(What the task requires): Please return every line of the listing. Keep each one exact.
== Segment start ==
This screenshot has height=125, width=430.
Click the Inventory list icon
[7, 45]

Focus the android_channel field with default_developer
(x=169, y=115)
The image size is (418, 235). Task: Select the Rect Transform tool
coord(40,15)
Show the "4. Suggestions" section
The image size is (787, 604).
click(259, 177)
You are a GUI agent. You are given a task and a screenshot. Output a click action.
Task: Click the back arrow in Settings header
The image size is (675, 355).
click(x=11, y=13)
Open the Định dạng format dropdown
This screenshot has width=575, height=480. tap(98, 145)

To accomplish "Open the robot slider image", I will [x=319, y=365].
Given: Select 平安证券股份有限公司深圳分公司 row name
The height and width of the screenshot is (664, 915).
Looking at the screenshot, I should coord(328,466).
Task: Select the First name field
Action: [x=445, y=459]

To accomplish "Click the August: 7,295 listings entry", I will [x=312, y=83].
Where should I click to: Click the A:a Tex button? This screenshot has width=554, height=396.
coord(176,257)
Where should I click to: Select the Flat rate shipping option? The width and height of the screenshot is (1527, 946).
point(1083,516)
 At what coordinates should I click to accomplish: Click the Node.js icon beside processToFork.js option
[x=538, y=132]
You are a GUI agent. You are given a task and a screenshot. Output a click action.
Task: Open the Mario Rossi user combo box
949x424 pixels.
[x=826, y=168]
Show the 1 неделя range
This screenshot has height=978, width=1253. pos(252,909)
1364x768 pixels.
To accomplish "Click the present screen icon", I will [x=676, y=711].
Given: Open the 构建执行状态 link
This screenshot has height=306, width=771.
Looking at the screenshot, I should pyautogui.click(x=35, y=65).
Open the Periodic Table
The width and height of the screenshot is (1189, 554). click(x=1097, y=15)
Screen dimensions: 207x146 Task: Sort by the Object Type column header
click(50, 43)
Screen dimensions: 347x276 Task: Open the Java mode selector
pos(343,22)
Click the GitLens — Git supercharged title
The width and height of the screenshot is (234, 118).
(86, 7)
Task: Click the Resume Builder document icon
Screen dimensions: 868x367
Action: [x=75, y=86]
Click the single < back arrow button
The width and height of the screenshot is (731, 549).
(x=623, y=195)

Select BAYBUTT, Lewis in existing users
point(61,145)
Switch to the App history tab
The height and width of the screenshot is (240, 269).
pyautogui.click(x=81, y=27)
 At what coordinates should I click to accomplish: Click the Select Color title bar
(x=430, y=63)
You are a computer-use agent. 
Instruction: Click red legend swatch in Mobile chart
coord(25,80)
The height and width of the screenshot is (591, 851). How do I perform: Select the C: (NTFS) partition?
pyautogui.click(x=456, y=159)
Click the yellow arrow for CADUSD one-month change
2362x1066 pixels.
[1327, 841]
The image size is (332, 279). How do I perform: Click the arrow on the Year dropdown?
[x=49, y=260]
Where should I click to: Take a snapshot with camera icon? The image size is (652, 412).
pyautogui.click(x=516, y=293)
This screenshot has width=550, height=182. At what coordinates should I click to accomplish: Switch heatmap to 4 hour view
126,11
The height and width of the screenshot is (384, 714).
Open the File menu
== Segment end ==
(Solution to this task):
This screenshot has height=125, width=430.
Click the Inventory list icon
[7, 45]

Focus the android_channel field with default_developer
(x=169, y=115)
The image size is (418, 235). Task: Select the Rect Transform tool
coord(40,15)
Show the "4. Suggestions" section
The image size is (787, 604).
click(259, 177)
You are a GUI agent. You are given a task and a screenshot. Output a click action.
Task: Click the back arrow in Settings header
The image size is (675, 355).
click(x=11, y=13)
Open the Định dạng format dropdown
This screenshot has width=575, height=480. tap(98, 145)

To accomplish "Open the robot slider image", I will [x=319, y=365].
Given: Select 平安证券股份有限公司深圳分公司 row name
The height and width of the screenshot is (664, 915).
Looking at the screenshot, I should coord(328,466).
Task: Select the First name field
Action: [x=445, y=459]

To accomplish "Click the August: 7,295 listings entry", I will [x=312, y=83].
Where should I click to: Click the A:a Tex button? This screenshot has width=554, height=396.
coord(176,257)
Where should I click to: Select the Flat rate shipping option? The width and height of the screenshot is (1527, 946).
point(1083,516)
 At what coordinates should I click to accomplish: Click the Node.js icon beside processToFork.js option
[x=538, y=132]
You are a GUI agent. You are given a task and a screenshot. Output a click action.
Task: Open the Mario Rossi user combo box
949x424 pixels.
[x=826, y=168]
Show the 1 неделя range
This screenshot has height=978, width=1253. pos(252,909)
1364x768 pixels.
To accomplish "Click the present screen icon", I will [x=676, y=711].
Given: Open the 构建执行状态 link
This screenshot has height=306, width=771.
Looking at the screenshot, I should pyautogui.click(x=35, y=65).
Open the Periodic Table
The width and height of the screenshot is (1189, 554). click(x=1097, y=15)
Screen dimensions: 207x146 Task: Sort by the Object Type column header
click(50, 43)
Screen dimensions: 347x276 Task: Open the Java mode selector
pos(343,22)
Click the GitLens — Git supercharged title
The width and height of the screenshot is (234, 118).
(86, 7)
Task: Click the Resume Builder document icon
Screen dimensions: 868x367
Action: [x=75, y=86]
Click the single < back arrow button
The width and height of the screenshot is (731, 549).
(x=623, y=195)

Select BAYBUTT, Lewis in existing users
point(61,145)
Switch to the App history tab
The height and width of the screenshot is (240, 269).
pyautogui.click(x=81, y=27)
 At what coordinates should I click to accomplish: Click the Select Color title bar
(x=430, y=63)
You are a computer-use agent. 
Instruction: Click red legend swatch in Mobile chart
coord(25,80)
The height and width of the screenshot is (591, 851). How do I perform: Select the C: (NTFS) partition?
pyautogui.click(x=456, y=159)
Click the yellow arrow for CADUSD one-month change
2362x1066 pixels.
[1327, 841]
The image size is (332, 279). How do I perform: Click the arrow on the Year dropdown?
[x=49, y=260]
Where should I click to: Take a snapshot with camera icon? The image size is (652, 412).
pyautogui.click(x=516, y=293)
This screenshot has width=550, height=182. At what coordinates should I click to accomplish: Switch heatmap to 4 hour view
126,11
The height and width of the screenshot is (384, 714).
Open the File menu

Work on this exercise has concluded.